Web archiving has been perhaps one of the strongest responses to the threat of disappearing news and data that has become frighteningly commonplace as more and more information is published in digital-only formats and as political leaders seek to distort history and fact. Being able to crawl and archive thousands of news articles in a single day, then, is certainly a legitimate expectation from web archiving applications and software. And it makes sense that most of the focus of web archiving is on this kind of content. It was reassuring to see just how many institutions were working to preserve truth and records of knowledge and how much care they were putting into the legality and cultural sensitivity surrounding that kind of record building. But not everyone who needs to web archive needs to do it the same way.
As the first presenter in our panel, Anna Perricci outlined the affordances that Webrecorder, as as opposed to other systems, offers and how they are evolving their tools to meet the needs of not just archivists but of content producers who are anticipating the need to archive early in their production processes. She shared updates to the interface and previewed upcoming plans for collaboration and extended services. The presentation preceding our panel, by Ilya Kreymer, set up the technological foundation for these features, and Anna offered a reframing of them through the human-scale lens that Webrecorder has come to represent in the web archiving world.
As a scholarly publisher, our priority is to capture and reproduce the full content and experience of each digital publication we put out, and often times these publications contain technologies beyond the typical scope of a scale-based crawler. Complex Javascript, for instance, requires the affordances of the PyWB framework rather than the Open WB system so commonly used by large institutions. My presentation highlighted the capabilities we’ve needed to leverage from Webrecorder as a PyWB system when Open Wayback failed to capture and/or deliver all the intricacies of the innovative work we’re publishing.
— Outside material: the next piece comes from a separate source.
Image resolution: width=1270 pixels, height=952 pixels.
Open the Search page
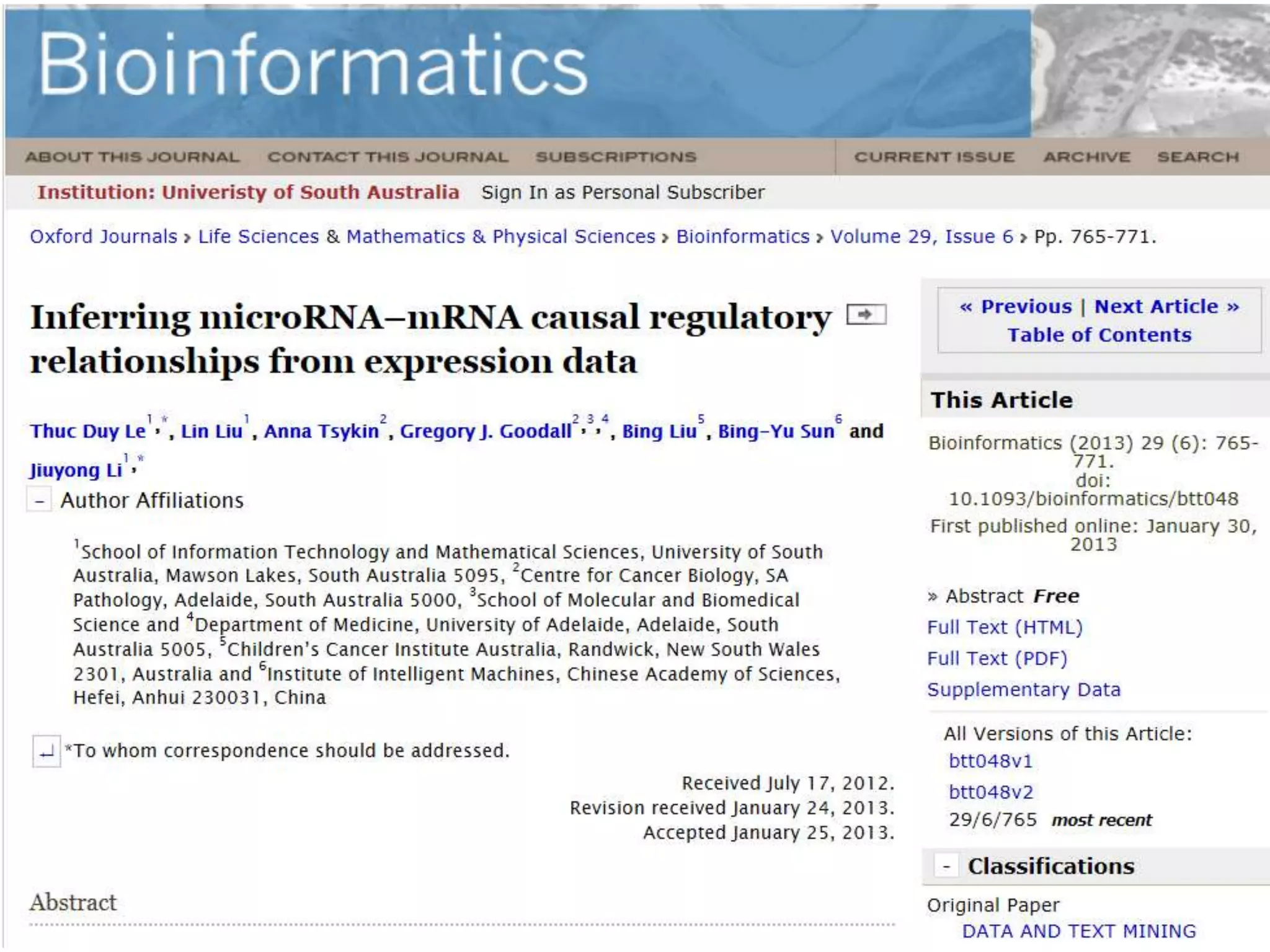coord(1197,157)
Sumitra Duncan wrapped up the presentations by bringing a similar perspective from the art world. Capturing artist websites presents unique challenges similar to our own at SUP. Artists, like digital scholars, by nature push the bounds of technology and interactive and visual potential. Organizations like ours require a web archiving tool that allows for fine-tuned manual capturing, so we can ensure nothing is lost. Duncan explained that NYARC is using a combination of Archive-It and Webrecorder to capture what they can through automation but then to fill in the gaps automation necessarily leaves with a more granular approach.
Ultimately, the trade-off with granular control of a capture is that the process it requires is time intensive. As content producers with still only a few works released, at SUP we can afford to focus closely on each one. Most stakeholders in the web archiving world are still, understandably, focused on scale—grabbing as much as possible while it’s there without necessarily planning immediately for replay or access to the archived content. But if our arguments carried any weight in the ongoing discussion, I hope it’s for the creators of web content to take a more active role in the longevity of what they’re putting online. Our perspective seemed to resonate and piqued the interest of the audience, and our post-presentation panel discussion yielded insightful questions and comments, provoked and encouraged by our moderator. Our presence at the conference in general, I hope, demonstrated that archiving needs to and is beginning to happen during production, and that as the creators of web content we have a unique insight into the technical needs of that content.
I feel encouraged by the welcome our little panel received. The group in Wellington, including the hosts at the National Library of New Zealand, were remarkably accommodating and inclusive. Our representative in the welcoming waiata called us all “warriors of the internet.” I’m happy our program is counted among those protecting knowledge and that we were able to share our perspectives as content creators among those so passionate about preserving it.